De wijkverpleegkundige komt op dinsdagochtend bij mw. de Vries thuis. Mw de Vries, 35 jaar, heeft mamma ca met uitzaaiingen in de botten, longen , lever en hersenen. De chemokuren hebben geen effect gehad. Er is geen genezing meer mogelijk.

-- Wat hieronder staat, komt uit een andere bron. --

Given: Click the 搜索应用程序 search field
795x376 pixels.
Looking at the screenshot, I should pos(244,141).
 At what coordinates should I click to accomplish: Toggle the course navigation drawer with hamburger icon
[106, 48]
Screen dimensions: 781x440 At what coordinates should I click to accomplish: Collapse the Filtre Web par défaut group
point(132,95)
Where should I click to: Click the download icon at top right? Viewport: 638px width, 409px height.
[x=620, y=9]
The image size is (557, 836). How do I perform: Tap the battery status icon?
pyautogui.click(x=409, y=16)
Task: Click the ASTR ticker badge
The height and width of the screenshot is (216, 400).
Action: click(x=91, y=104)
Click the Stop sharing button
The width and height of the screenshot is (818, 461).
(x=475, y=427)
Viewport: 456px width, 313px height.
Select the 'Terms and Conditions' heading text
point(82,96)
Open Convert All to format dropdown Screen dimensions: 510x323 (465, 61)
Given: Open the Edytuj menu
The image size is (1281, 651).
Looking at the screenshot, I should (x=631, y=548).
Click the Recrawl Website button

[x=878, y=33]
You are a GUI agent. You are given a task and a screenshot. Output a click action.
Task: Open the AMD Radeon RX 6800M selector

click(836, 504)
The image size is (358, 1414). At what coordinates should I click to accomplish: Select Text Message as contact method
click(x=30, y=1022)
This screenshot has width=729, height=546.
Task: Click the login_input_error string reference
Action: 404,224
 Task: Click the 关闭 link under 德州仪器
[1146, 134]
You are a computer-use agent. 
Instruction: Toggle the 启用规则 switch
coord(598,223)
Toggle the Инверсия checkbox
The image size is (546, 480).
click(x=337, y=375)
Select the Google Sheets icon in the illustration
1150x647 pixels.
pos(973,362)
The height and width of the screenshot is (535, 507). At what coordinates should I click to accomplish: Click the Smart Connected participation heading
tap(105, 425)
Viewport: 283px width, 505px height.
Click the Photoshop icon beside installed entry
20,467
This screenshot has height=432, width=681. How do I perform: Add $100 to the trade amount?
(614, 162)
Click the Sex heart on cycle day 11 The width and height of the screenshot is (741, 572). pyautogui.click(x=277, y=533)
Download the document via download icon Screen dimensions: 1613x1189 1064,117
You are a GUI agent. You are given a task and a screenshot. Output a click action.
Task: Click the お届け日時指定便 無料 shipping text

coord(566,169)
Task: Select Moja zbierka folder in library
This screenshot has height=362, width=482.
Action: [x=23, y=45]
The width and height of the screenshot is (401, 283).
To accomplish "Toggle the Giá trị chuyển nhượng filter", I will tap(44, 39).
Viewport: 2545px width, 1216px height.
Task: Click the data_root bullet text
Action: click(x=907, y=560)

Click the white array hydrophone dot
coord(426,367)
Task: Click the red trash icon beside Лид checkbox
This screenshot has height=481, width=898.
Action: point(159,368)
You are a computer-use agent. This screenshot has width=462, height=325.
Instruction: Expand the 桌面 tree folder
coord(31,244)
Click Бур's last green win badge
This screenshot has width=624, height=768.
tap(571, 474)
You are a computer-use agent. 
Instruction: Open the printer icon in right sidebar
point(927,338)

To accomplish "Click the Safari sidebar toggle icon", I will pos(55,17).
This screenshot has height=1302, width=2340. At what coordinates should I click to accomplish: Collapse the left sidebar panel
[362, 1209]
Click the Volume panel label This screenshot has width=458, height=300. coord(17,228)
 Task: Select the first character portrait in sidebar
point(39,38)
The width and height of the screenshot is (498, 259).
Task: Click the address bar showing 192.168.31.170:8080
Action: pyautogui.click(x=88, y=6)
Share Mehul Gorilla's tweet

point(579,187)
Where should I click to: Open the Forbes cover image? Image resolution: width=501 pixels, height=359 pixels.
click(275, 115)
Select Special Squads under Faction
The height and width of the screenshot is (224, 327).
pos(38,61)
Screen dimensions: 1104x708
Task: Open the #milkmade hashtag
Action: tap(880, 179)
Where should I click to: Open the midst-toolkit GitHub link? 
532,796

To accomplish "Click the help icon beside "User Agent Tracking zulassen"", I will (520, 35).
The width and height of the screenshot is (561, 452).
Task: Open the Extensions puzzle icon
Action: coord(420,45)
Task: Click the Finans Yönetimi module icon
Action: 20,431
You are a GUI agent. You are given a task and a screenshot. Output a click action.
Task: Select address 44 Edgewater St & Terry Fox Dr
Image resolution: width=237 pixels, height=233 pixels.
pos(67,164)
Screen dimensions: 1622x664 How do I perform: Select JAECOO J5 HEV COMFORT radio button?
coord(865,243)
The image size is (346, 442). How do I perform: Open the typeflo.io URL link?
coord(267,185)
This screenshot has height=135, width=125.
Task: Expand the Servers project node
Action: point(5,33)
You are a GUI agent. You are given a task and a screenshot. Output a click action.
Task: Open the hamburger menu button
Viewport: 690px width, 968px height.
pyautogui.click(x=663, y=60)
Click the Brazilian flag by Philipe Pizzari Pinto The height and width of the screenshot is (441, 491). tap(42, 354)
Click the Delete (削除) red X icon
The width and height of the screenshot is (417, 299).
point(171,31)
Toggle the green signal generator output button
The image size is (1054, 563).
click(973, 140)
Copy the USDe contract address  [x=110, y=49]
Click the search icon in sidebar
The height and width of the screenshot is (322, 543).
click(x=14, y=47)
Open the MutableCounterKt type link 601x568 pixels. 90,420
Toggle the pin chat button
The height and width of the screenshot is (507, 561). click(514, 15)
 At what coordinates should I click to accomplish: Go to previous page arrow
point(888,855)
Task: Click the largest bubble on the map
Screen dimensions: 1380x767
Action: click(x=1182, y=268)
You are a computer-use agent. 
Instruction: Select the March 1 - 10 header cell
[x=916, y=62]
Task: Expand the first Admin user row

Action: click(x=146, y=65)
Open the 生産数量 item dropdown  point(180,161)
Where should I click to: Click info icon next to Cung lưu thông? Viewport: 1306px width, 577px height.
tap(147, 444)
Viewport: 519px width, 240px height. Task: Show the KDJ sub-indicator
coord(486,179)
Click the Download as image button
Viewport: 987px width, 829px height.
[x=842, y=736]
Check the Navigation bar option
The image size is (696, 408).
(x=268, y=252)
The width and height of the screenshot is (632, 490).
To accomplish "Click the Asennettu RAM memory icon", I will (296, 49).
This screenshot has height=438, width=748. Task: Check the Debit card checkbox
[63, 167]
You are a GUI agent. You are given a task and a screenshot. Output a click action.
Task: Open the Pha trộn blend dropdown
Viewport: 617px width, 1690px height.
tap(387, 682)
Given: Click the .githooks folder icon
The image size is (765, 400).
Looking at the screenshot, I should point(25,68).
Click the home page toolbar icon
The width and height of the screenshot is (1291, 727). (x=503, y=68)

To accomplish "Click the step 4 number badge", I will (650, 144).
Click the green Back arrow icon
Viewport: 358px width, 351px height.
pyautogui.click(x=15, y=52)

In verband met de pijn die de botmetastases veroorzaken, kreeg mw de Vries een serie bestralingen, echter de pijn heeft nu nog een waarde 5. Mw de Vries wil graag thuis sterven.. Mw is erg moe. In het ziekenhuis werd mw dagelijks in de ADL geholpen, thuis wordt deze zorg gecontinueerd. Nu krijgt ze pijnmedicatie
Mw is incontinent van urine, daarom draagt ze een verblijfskatheter. Dhr de Vries werkt in de eigen bakkerszaak. Ze hebben geen kinderen. Voorheen hielp mw haar man altijd mee in de zaak, zowel met de verkoop als met de administratie. Dhr de Vries is blij dat zijn vrouw thuis is, echter maakt zich ook zorgen omtrent hun financiële omstandigheden, nu hij sinds 2 weken de zaal om prive omstandigheden gesloten heeft.
Jij komt die ochtend bij het echtpaar en ziet dat mw onrustig op bed ligt, ze ligt zeer gespannen ,ze transpireert .
Haar man heeft wegens haar onrust de gehele nacht niet meer geslapen. Wat nu?